## SET EXERCISE
Output as a numbered list the lines of the listing from the line with "Where should I click to: Click the Ninth" up to and including the line with "This screenshot has height=616, width=846.", leaving out blank lines.

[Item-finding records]
* Begin *

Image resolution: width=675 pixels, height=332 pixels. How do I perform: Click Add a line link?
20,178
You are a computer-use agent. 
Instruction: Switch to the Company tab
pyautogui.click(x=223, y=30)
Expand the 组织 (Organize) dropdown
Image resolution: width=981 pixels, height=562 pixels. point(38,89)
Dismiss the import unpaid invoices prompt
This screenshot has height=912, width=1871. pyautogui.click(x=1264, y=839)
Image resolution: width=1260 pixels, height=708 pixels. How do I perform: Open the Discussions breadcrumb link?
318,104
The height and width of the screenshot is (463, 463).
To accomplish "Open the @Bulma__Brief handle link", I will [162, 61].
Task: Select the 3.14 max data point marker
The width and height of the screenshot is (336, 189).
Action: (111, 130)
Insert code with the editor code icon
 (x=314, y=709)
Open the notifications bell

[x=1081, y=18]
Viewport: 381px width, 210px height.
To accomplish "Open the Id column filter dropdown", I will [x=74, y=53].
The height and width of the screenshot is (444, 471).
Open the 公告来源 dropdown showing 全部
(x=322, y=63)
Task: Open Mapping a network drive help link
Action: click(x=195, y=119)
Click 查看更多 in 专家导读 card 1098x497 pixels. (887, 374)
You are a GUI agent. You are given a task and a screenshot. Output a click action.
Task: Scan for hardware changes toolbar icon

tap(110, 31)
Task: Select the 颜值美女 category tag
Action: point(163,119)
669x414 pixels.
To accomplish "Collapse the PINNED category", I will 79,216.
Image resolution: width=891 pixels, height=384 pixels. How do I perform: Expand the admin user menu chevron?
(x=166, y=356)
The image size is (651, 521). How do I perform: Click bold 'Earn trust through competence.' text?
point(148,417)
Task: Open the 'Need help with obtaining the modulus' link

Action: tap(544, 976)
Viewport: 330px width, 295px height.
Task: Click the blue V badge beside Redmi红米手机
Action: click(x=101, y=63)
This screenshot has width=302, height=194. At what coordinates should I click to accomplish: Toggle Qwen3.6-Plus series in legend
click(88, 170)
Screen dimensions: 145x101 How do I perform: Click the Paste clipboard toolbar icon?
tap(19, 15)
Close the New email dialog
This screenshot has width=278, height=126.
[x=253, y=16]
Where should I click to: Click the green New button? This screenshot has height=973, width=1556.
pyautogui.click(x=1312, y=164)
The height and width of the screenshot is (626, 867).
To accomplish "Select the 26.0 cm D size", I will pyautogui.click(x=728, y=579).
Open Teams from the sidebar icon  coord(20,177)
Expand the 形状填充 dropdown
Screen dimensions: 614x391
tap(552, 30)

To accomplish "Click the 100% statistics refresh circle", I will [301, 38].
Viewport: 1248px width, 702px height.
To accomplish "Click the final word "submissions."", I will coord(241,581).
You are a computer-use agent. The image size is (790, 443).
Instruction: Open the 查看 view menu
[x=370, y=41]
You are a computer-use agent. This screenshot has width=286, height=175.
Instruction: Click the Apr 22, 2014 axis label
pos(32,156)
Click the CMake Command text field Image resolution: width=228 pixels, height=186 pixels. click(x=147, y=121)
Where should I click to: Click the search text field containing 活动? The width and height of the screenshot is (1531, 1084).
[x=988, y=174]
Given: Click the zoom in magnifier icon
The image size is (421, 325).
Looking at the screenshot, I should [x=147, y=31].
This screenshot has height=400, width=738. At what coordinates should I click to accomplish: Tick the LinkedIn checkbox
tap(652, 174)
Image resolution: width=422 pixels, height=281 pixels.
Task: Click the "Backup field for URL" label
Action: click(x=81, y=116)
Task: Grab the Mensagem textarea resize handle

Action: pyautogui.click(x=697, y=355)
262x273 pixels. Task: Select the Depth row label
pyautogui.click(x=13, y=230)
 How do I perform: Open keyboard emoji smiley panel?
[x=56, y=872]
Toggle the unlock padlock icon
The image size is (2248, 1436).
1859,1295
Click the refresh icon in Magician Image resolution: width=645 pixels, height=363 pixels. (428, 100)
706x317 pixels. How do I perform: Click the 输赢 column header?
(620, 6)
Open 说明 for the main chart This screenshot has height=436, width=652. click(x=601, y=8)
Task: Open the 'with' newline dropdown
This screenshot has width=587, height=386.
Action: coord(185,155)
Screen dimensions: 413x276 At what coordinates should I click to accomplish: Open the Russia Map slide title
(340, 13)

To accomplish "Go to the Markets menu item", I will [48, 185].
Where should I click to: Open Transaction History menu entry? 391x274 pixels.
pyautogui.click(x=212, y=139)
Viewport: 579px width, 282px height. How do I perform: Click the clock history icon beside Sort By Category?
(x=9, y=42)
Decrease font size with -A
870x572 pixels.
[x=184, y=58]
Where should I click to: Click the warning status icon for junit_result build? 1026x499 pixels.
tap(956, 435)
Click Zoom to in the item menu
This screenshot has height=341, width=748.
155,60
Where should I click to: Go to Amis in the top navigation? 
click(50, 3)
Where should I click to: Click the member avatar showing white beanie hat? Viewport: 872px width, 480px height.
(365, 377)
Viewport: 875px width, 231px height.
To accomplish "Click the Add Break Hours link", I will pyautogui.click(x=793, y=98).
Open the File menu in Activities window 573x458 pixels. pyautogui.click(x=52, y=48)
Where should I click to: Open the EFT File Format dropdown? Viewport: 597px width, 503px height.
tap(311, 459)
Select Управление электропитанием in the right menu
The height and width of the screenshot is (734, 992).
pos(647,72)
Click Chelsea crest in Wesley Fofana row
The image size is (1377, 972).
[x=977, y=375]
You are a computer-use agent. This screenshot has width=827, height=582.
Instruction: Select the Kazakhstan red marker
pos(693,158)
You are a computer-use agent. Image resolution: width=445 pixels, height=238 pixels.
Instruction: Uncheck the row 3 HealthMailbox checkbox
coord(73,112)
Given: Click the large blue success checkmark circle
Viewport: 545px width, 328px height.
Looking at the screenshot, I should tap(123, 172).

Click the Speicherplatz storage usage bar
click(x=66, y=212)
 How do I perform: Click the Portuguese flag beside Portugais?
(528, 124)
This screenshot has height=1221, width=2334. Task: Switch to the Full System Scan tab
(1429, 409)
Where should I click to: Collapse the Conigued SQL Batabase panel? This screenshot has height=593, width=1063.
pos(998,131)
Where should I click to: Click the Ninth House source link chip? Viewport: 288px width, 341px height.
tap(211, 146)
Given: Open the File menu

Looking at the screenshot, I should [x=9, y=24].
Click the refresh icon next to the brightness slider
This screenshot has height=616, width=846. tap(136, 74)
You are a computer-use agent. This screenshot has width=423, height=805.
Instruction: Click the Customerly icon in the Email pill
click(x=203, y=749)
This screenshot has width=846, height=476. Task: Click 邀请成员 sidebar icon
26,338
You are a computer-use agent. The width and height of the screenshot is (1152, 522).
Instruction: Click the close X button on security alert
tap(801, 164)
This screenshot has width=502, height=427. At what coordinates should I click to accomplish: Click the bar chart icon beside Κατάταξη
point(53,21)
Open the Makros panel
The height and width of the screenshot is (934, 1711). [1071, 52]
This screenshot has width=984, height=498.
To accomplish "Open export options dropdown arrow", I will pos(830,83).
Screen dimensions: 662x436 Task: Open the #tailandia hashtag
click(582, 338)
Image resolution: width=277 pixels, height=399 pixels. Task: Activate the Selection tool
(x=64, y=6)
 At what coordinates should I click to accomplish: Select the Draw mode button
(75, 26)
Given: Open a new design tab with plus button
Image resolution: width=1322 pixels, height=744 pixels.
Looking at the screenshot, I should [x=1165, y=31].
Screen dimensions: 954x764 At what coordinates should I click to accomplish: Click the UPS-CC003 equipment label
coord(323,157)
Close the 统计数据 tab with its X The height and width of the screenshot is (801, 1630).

* End *

## WRITTEN RESPONSE
1. Where should I click to: Click the Ninth House source link chip? Viewport: 288px width, 341px height.
2. tap(211, 146)
3. Given: Open the File menu
4. Looking at the screenshot, I should [x=9, y=24].
5. Click the refresh icon next to the brightness slider
6. This screenshot has height=616, width=846. tap(136, 74)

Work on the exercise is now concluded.